If you then go into the file that was just created (located now on your filesystem), you can see the contents. It's messy - ugly - and not very insightlful.

nammer@crunchyQA:~/workspace/SandBox/POSTS/Pickle & cPickle$ cat mySavedDict.txt 
(dp0
S'four'
p1
S'no-more'
p2
sS'three'
p3
S'banana'
p4
sS'two'
p5
g4
sS'one'
p6
g4
s.

So what's next?

To bring that BACK into our program we simply do the following:

import pickle

with open("mySavedDict.txt", "rb") as myFile:
    myNewPulledInDictionary = pickle.load(myFile)

print myNewPulledInDictionary

Which provides the following return:

{'four': 'no-more', 'one': 'banana', 'three': 'banana', 'two': 'banana'}

cPickle vs Pickle

You won't see many people use pickle these days - I can't think off the top of my head why you would want to use the first implementation of pickle, especially when there is cPickle which does the same thing (more or less) but a lot faster!

So you can be lazy and do:

import cPickle as pickle

Which is great if you have something already built that uses pickle... but I argue that this is a bad recommendation and I fully expect to get scolded for even recommending that! (you should really look at your old implementation that used the original pickle and see if you need to change anything to follow cPickle patterns; if you have legacy code or production code you are working with, this saves you time refactoring (finding/replacing all instances of pickle with cPickle).

Otherwise, just:

import cPickle

and everywhere you see a reference to the pickle library, just replace accordingly. They have the same load() and dump() method.

Warning Warning I don't want to write this post any longer than it is, but I seem to have this painful memory of not making a distinction between load() and loads(), and dump() and dumps(). Damn... that was stupid of me! The short answer is that load()/dump() does it to a file-like object, wheres loads()/dumps() will perform similar behavior but to a string-like object (read more about it in the API, here).

#### COLLECTED DATA:

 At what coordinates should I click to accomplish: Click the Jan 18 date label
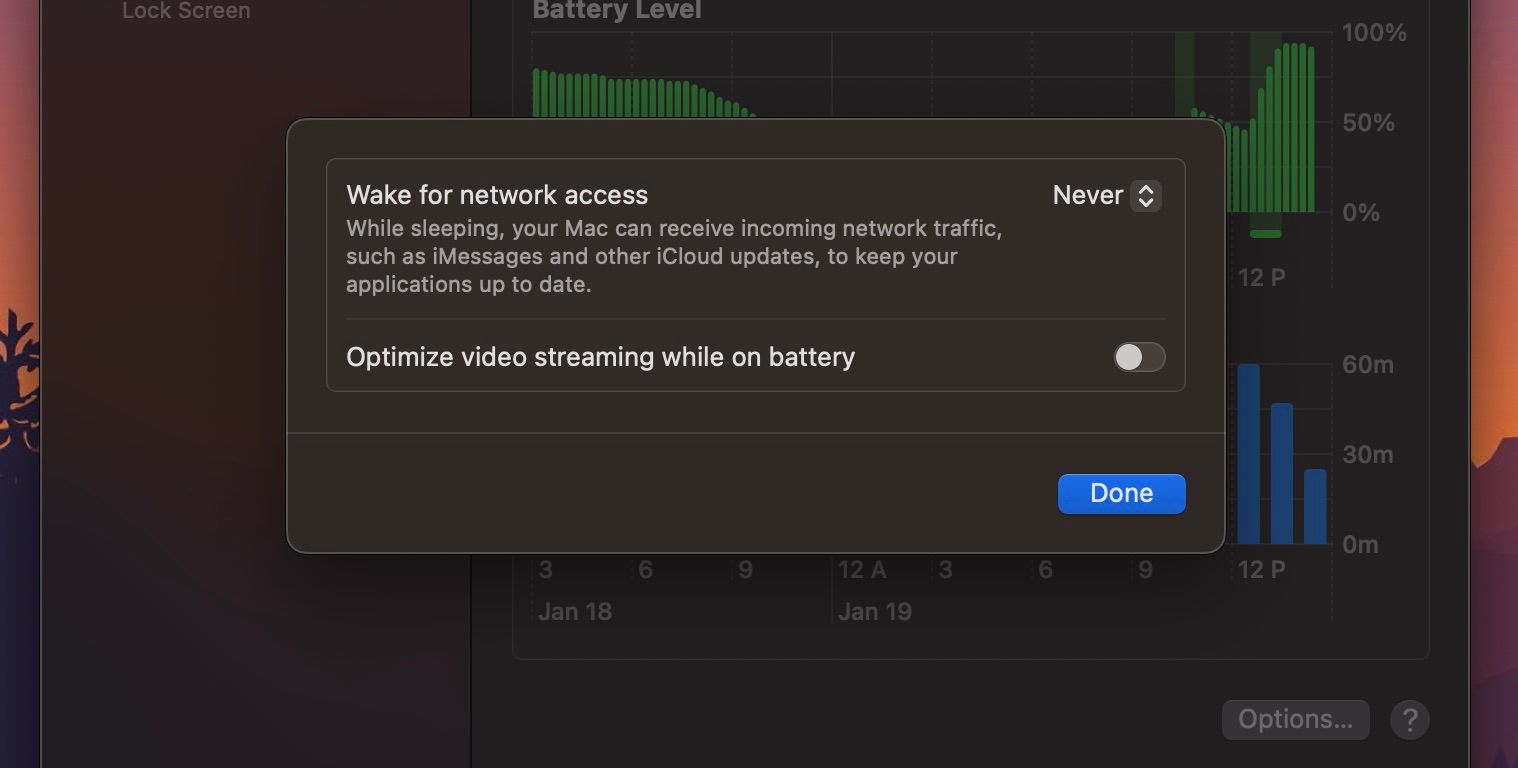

#### REQUIRED TASKS:
1. Summarize the post on pickle and cPickle in two sentences.
2. Write the next part of the post on pickle and cPickle, starting after its final sentence.
The material has no connection to the post on pickle and cPickle.

#### RESULTS OF THE TASKS:
1. The saved file looks messy when viewed directly, but opening it in binary read mode and calling pickle.load() brings the dictionary back into the program. cPickle does more or less the same job as pickle but much faster and has the same load() and dump() methods, where load()/dump() act on file-like objects and loads()/dumps() act on string-like ones.

2.
Again, I haven't used shelve, but if it works for you (or others) - then yay!

RESPONSE TO YOUR EDIT

You need to remove the dict_items_read = dict_items_open.read() from your context-manager at the end. The file is already open and read in. You don't read it in like you would a text file to pull out strings... it's storing pickled python objects. It's not meant for eyes! It's meant for load().

Your code modified... works just fine for me (copy/paste and run the code below and see if it works). Notice near the bottom I've removed your read() of the file object.

import cPickle as pickle

BDICT = {}

## Automatically generated START
name = "BOB"
name_title = name.title()
count = 5
BDICT[name_title] = count

name = "TOM"
name_title = name.title()
count = 5
BDICT[name_title] = count

name = "TIMMY JOE"
name_title = name.title()
count = 5
BDICT[name_title] = count
## Automatically generated END

if BDICT:
    with open('DICT_ITEMS.txt', 'wb') as dict_items_save:
        pickle.dump(BDICT, dict_items_save)

BDICT = {} ## Wiping the dictionary

## Usually in a loop
firstrunDICT = True

if firstrunDICT:
    with open('DICT_ITEMS.txt', 'rb') as dict_items_open:
        BDICT = pickle.load(dict_items_open)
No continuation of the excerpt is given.